WhatsApp is officially launching video calling for its 1 billion users plus worldwide on iOS, Android and Windows Phone today.

The company stated:

“Our goal at WhatsApp has always been to help as many people as possible stay in touch with friends, family, and others they care about. That means making a product that’s simple, easy to use, and accessible no matter where you are. We started with messaging and Group Chat. Then we added voice calling. And we did it in a way that works across thousands of device and platform combinations all over the world.”

WhatsApp already supports a number of standard features for communications apps, including group texting and voice calling. But the company says that video calling has remained one of its top feature requests from users.

“Today we’re excited to announce the next step in our efforts to connect people – WhatsApp video calling. In the coming days, WhatsApp’s more than one billion users can make video calls across Android, iPhone, and Windows Phone devices.”

Here’s how to make a video call within WhatsApp:

  • Open WhatsApp
  • Go to the Contacts tab
  • Find and tap the contact you want to initiate a WhatsApp video call with
  • Tap on the phone icon towards the top of the screen
  • From the popup choose Video call

You’ve just made your first WhatsApp video call!

During the call itself, you can switch between the forward-facing and rear camera, mute the call or press the red button to hang up. It seems the user interface varies slightly on Android and iPhone in terms of where the picture-in-picture video feed is displayed, as well as the buttons’ size, lineup and placement.

Though a late entrant, WhatsApp has a massive user base and the addition of the feature could help them from fleeing to other messaging and calling platforms.

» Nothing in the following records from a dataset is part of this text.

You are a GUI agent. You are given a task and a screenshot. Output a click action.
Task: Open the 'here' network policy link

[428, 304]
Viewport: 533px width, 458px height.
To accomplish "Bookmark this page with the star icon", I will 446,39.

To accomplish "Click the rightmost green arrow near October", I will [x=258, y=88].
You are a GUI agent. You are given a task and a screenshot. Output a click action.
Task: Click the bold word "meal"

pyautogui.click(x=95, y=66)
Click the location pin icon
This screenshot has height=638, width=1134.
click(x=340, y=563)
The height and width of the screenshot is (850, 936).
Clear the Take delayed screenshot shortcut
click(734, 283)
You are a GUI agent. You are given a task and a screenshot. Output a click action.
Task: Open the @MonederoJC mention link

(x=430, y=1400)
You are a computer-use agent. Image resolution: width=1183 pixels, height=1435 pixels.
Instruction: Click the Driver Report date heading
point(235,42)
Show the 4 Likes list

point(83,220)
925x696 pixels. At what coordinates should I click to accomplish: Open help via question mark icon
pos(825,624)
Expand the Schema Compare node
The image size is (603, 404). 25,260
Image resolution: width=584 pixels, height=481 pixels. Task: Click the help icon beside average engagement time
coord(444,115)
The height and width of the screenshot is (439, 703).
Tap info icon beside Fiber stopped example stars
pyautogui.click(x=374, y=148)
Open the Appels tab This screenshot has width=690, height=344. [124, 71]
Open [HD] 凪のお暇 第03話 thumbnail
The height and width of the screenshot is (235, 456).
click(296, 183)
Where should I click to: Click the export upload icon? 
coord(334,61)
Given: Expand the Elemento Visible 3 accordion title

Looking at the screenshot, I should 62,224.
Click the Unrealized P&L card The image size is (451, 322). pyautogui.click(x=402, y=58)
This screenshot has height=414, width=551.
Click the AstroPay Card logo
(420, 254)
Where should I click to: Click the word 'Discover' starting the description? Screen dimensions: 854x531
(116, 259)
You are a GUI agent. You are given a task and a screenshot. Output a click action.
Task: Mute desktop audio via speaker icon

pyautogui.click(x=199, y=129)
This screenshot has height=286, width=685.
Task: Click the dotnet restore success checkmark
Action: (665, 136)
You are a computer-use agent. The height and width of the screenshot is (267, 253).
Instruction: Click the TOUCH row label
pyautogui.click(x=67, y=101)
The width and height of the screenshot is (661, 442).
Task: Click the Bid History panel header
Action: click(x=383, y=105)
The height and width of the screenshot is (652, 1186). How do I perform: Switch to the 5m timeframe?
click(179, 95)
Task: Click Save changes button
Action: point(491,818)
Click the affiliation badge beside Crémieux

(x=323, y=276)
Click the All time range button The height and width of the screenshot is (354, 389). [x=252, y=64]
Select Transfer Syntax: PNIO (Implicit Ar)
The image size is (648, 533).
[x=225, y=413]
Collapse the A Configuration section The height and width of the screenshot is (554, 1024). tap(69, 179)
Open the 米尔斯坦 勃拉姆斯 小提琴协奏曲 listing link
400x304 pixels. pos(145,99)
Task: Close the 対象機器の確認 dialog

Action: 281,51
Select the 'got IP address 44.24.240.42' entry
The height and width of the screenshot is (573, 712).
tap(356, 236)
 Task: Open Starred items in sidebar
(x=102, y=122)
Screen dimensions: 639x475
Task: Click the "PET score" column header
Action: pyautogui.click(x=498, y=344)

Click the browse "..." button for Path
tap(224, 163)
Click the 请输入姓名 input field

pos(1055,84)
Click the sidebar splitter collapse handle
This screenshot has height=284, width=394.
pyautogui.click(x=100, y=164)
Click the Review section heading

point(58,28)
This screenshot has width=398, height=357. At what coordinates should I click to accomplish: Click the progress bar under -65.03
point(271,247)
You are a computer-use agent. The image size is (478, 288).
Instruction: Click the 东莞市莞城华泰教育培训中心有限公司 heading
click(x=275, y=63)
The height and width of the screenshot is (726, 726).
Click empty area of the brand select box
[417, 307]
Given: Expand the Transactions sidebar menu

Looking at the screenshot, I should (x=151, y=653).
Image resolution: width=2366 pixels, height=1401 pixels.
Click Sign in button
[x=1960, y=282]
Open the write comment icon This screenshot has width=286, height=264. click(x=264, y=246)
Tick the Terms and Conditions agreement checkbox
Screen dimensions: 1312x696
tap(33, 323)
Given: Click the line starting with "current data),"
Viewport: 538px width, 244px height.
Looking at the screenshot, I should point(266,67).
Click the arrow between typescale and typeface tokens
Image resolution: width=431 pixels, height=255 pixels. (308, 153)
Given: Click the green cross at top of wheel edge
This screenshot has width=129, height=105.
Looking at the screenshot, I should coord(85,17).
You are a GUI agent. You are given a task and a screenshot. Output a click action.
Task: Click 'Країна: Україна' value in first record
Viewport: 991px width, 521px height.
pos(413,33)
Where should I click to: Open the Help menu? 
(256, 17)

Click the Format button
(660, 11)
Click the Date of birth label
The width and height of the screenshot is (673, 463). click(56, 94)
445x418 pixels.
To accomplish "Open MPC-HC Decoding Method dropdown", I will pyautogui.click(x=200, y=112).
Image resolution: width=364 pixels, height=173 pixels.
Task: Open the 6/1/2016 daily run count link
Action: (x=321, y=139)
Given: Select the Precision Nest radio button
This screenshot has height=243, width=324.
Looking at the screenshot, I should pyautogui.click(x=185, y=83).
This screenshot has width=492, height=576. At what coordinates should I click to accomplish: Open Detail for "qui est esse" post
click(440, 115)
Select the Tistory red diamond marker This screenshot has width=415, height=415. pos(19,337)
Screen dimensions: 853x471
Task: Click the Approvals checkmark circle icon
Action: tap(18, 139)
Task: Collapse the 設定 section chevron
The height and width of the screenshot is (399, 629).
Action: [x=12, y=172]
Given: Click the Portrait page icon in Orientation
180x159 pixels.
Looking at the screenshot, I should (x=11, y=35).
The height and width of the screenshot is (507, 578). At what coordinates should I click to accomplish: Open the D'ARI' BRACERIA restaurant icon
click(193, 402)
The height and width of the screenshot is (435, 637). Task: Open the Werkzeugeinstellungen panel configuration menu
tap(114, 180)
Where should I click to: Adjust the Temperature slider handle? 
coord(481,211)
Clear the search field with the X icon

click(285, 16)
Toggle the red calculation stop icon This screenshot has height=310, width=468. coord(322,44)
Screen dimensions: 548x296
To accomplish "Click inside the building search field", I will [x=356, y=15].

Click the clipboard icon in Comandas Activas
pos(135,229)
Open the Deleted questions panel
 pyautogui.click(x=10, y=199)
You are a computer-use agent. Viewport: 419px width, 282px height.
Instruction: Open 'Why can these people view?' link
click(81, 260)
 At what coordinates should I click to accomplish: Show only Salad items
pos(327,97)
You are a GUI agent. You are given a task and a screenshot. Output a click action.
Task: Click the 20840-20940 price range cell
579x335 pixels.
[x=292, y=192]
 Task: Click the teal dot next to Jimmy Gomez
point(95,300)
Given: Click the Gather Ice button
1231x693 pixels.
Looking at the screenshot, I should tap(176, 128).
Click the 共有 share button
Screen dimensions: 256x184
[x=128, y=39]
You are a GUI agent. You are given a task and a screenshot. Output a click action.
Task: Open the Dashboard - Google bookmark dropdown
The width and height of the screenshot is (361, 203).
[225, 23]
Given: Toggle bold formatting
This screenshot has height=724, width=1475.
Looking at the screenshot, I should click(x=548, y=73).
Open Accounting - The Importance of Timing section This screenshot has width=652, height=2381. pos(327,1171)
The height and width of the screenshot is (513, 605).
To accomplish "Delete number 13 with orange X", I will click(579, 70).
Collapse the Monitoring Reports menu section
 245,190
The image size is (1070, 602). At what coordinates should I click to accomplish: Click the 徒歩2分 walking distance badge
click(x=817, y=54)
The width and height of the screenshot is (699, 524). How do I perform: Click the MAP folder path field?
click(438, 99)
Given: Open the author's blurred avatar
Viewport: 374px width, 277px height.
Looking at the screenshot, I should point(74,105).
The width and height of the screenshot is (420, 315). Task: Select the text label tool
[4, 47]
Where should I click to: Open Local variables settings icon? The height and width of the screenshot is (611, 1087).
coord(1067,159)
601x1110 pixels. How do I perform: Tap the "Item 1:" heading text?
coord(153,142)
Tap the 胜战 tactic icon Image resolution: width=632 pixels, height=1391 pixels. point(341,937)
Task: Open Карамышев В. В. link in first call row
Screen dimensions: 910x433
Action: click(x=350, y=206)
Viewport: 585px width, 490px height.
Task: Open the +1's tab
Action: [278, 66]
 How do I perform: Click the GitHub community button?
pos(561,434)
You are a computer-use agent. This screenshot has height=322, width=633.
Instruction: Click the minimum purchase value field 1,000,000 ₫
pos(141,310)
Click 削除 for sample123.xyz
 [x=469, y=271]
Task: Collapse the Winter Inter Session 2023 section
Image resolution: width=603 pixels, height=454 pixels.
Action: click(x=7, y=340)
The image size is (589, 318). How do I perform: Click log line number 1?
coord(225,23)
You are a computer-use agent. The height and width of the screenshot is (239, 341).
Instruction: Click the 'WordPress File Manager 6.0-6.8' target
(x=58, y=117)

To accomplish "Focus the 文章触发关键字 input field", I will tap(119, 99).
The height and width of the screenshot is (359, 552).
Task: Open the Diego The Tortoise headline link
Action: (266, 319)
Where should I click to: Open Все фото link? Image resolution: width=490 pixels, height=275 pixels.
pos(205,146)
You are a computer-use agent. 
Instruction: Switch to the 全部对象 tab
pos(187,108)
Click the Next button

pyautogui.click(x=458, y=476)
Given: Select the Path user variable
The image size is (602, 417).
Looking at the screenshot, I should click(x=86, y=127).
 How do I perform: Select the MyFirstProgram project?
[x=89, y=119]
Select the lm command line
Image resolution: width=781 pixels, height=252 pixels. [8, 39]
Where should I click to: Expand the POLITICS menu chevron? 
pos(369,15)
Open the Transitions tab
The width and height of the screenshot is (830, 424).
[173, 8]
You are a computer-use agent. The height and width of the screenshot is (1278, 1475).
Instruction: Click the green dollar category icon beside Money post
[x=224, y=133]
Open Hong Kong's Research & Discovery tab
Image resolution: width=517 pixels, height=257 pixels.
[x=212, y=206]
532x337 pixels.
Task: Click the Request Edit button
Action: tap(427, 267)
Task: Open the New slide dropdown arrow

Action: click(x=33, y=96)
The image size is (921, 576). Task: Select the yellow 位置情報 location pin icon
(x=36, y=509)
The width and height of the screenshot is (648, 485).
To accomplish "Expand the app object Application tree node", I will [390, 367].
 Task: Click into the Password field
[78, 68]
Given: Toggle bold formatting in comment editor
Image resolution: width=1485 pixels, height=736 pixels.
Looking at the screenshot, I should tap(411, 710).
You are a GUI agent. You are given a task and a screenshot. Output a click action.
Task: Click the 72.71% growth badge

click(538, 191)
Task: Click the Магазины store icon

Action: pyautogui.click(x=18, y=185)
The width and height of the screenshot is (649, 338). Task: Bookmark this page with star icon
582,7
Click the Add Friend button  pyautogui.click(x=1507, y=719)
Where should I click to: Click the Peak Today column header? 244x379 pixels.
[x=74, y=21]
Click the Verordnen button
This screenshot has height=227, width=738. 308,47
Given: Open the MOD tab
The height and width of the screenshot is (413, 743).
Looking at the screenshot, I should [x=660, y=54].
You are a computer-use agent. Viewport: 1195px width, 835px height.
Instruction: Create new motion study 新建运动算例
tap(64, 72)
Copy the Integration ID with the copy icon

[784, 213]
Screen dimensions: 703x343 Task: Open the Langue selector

In addition, WhatsApp touts its cross-platform support as one of the reasons to use video calling in its app, instead of elsewhere.

“…we want to make these features available to everyone, not just those who can afford the most expensive new phones or live in countries with the best cellular networks,” 

That’s a direct dig at things like FaceTime, which only works on Apple devices, as well as newer apps, like Google Duo, which only runs on later versions of iOS and Android (Jelly Bean and up, or iOS 9 and up).

Video calling should become available globally as the feature rolls out across platforms worldwide over the next few days.